>>>>>
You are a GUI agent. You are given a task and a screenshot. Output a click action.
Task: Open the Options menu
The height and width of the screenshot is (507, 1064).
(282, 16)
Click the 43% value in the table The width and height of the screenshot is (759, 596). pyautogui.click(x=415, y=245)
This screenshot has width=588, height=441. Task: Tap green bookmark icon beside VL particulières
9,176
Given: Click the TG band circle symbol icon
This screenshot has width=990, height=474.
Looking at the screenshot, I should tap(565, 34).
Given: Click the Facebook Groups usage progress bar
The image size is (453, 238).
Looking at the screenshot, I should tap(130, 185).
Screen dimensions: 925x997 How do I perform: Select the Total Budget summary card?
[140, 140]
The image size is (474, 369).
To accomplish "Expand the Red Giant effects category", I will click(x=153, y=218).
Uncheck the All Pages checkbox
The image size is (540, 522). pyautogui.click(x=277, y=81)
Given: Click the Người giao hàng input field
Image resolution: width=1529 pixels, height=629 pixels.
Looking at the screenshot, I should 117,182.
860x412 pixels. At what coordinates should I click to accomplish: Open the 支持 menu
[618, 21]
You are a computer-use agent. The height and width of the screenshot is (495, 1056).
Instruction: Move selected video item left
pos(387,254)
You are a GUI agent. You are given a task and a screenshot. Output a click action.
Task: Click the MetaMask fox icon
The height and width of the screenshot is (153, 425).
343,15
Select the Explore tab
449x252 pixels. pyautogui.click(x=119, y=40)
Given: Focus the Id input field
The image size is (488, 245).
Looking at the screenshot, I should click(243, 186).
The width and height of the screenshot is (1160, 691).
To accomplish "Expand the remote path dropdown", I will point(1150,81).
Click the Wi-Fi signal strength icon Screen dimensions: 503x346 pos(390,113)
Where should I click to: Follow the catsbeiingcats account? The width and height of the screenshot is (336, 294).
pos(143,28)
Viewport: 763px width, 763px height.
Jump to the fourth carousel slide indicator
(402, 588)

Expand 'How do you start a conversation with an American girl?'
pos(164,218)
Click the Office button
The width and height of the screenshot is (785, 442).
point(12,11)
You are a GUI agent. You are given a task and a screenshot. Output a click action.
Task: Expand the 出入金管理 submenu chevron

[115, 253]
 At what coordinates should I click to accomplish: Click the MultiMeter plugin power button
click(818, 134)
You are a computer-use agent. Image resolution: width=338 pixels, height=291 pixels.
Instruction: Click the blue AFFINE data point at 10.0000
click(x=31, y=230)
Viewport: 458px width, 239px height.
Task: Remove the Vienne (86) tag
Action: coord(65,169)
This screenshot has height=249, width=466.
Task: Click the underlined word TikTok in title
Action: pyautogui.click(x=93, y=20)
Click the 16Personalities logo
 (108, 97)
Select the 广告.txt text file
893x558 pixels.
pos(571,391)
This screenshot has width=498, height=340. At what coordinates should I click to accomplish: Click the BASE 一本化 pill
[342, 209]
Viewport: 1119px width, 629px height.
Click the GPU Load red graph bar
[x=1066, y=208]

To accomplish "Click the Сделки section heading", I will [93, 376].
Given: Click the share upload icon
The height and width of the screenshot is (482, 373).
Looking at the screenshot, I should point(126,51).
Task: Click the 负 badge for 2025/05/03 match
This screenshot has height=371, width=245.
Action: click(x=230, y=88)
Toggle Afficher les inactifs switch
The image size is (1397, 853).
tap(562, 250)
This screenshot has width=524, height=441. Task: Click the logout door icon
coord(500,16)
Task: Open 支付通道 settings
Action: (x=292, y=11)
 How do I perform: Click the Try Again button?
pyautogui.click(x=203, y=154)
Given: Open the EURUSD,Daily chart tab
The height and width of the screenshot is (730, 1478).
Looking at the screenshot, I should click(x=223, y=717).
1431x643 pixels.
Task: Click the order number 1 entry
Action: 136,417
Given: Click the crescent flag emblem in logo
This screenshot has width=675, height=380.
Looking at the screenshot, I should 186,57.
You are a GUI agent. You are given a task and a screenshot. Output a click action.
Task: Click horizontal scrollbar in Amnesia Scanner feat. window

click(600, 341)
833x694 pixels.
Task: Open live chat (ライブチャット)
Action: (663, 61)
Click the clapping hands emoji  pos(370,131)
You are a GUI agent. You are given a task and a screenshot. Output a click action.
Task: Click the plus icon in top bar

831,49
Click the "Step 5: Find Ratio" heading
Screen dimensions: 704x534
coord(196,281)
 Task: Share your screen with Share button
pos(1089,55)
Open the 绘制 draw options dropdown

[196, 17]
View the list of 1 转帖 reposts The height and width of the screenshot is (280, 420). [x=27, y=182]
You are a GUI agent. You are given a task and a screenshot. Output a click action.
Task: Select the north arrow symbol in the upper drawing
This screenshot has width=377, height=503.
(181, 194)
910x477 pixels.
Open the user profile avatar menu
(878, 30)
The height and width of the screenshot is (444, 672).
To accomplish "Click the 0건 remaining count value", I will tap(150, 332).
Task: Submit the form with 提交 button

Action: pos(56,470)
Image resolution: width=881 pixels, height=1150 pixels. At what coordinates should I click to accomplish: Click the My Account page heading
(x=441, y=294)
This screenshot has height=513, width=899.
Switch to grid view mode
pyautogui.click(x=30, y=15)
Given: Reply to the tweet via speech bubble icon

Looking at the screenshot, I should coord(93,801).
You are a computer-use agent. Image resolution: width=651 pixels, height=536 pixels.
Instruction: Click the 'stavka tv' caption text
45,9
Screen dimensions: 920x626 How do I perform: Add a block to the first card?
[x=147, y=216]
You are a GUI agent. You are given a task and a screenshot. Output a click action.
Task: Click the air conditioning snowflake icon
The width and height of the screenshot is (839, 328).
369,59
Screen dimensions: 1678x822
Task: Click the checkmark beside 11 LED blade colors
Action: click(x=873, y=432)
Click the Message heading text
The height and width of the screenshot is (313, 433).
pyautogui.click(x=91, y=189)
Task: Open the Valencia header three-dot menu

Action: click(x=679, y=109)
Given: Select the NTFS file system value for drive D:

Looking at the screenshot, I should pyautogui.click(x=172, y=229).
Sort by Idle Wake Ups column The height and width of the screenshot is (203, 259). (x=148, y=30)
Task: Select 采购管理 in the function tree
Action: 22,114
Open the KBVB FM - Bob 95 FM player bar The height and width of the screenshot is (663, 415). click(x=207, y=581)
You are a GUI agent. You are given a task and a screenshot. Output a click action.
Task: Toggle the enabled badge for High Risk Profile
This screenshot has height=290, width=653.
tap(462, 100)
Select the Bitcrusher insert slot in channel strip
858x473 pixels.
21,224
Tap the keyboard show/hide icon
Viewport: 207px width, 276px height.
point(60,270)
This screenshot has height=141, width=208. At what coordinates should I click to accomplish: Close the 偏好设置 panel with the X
<<<<<
**TASK DESCRIPTION**: What you give back must be the stretch above, starting at the line with "Task: Expand the 出入金管理 submenu chevron" and ending at the line with "You are a computer-use agent. Image resolution: width=338", copied exactly.

**RESPONSE BOX**:
Task: Expand the 出入金管理 submenu chevron

[115, 253]
 At what coordinates should I click to accomplish: Click the MultiMeter plugin power button
click(818, 134)
You are a computer-use agent. Image resolution: width=338 pixels, height=291 pixels.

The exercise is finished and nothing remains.